Actions to take:
A – Answer these questions from the essay on virtue, one per line:
(i) What does the essay call Ragnarök in Norse mythology?
(ii) What are the four pillars of virtue that hold up the pavilion's azure ceiling?
(iii) What mechanisms does the essay say align behavior?
B – Write out everything in the essay on virtue from "All of which" down to "to the soul.", copying it word for word.

Text to read:
Areté

Virtue — areté and the Dial Square

Ragnarök

I introduce tangentially the duel between Giants and God. This is a dialectic model and not true in a scientific sense but it provides nonetheless a lens through which reality is perceived and governed. Ragnarök is the catastrophic apocalypse in Norse mythology. It is a foretold sequence of events—that ends the world and leads to its subsequent rebirth typical of cyclicality.

Think of Giants as the celebrity personalities who dominate society including formal governance through social media and through narrative. Influence is earthly power and it is paid for by money to generate money. Now think of God as virtue or the divine within ordinary people who quietly go about their lives enjoying its ordinary pleasure with humility. The greeting namaste is the connection of that divine; the protocol to initiate an interface conversation; and it generally requires neither a priest nor a king to moderate that conversation.

Between these two is the accord—or increasingly in current times the discord—dictating the tone and content of the conversation. Primarily the current discord on the social network comes down to disappointment as extravagant commitments are made by Giants to be agents of positive change. They wield considerable power through office but execution often comes down to the delegation of responsibility to a multitude of people whose alignment and productivity cannot always be managed against the firm fixed terms and conditions marketed politically or commercially.

All of us believe in the power of truth, utility and beauty. This takes place in a pavilion whose azure ceiling is held aloft by four pillars of virtue: intelligence, capital, identity and governance. In my modeling of this equation I refer to it as the Dial Square with π being central to the solution simply because our lives have a cyclicality or seasonality that regulates our actions and behavior.

Virtue: Reality in Utility

All of which to explain the concept of areté (ἀρετή) or virtue—that matter concerning what it means for us to say that a thing is good. This question is pertinent today as the use of coercive power by giants begins to lose its grip; largely because ordinary folk now have leisure—the wherewithal to explore and contemplate reality; perhaps most obviously through tools online that provide good data with immediacy. This allows them to challenge and hold accountable institutional power because arbitrary coercive force is very difficult to apply in a liberal democracy against those who do no harm to others. This acts as an explanatory propaganda device (satyagraha)—a form of asymmetric challenge which relishes and embraces what the regime offers in the way of discomfort because it is so nourishing to the soul.

Giants are those who, through capital, express hard coercive power by controlling the institutions that dominate their broader semantic perimeters, using them as utilities to influence or manipulate the course of events. In this way, giants seek to change the world—always for the better. Their path is invariably paved with good intentions but execution is inherently impersonal by dint of the sheer scale at which power is being applied. Contracts and, most fundamentally the law are the mechanisms by which behavior is aligned.

Utility at scale is always crudely utilitarian—cold and institutional—where individual identity fades into uniformity. Consequently, it is virtually impossible to show preferences and bias in a regime that philosophically opposes arbitrary privilege (democracy) without a regime itself losing credibility. Once a regime's credibility is profoundly compromised, exercising arbitrary power with impunity becomes a flex. At the other end is the militant, efficient and expedient, yet utterly arbitrary, Thanos of the Marvel Universe. To Thanos, our collective, fearful, extractive, and hedonic consumption demands a reckoning. Ordinary people and their things are merely inventory in this calculation. At the same time any objection to pledging loyalty to incumbent institutions is scorned. Anarchism in particular is the acknowledgement that we must evolve and begin to look at the whole world as one's country.

Excerpted records:
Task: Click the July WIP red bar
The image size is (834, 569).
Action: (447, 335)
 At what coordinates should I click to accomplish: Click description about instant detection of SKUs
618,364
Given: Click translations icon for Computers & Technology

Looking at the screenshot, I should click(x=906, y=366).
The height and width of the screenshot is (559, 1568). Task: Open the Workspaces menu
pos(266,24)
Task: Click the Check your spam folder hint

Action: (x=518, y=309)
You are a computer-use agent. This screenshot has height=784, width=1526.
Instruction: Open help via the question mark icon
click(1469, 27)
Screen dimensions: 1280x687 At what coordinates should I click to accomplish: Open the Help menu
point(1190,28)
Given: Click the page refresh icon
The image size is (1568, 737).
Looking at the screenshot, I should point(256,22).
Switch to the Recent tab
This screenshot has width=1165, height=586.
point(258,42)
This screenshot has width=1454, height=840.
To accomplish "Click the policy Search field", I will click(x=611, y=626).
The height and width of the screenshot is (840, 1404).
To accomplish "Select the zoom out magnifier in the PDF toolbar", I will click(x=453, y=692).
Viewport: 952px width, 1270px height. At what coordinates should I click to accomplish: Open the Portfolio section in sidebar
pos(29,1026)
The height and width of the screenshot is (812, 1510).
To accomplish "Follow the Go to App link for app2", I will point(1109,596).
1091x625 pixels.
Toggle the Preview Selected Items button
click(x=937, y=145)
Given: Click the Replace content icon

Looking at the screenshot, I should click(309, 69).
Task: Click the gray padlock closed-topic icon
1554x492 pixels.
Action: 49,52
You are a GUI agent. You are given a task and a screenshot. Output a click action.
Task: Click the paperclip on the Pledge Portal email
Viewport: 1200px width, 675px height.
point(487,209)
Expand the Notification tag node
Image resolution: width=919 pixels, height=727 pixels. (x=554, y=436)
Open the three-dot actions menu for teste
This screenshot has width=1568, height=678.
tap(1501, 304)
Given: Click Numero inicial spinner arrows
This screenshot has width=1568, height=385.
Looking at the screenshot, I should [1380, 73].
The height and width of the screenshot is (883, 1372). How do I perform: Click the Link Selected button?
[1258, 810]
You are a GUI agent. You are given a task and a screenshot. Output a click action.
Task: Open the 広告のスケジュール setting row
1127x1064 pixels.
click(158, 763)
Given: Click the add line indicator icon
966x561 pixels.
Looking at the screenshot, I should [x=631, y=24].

Final answers:
A –
(i) The catastrophic apocalypse in Norse mythology.
(ii) Intelligence, capital, identity and governance.
(iii) Contracts and, most fundamentally, the law.

B –
All of which to explain the concept of areté (ἀρετή) or virtue—that matter concerning what it means for us to say that a thing is good. This question is pertinent today as the use of coercive power by giants begins to lose its grip; largely because ordinary folk now have leisure—the wherewithal to explore and contemplate reality; perhaps most obviously through tools online that provide good data with immediacy. This allows them to challenge and hold accountable institutional power because arbitrary coercive force is very difficult to apply in a liberal democracy against those who do no harm to others. This acts as an explanatory propaganda device (satyagraha)—a form of asymmetric challenge which relishes and embraces what the regime offers in the way of discomfort because it is so nourishing to the soul.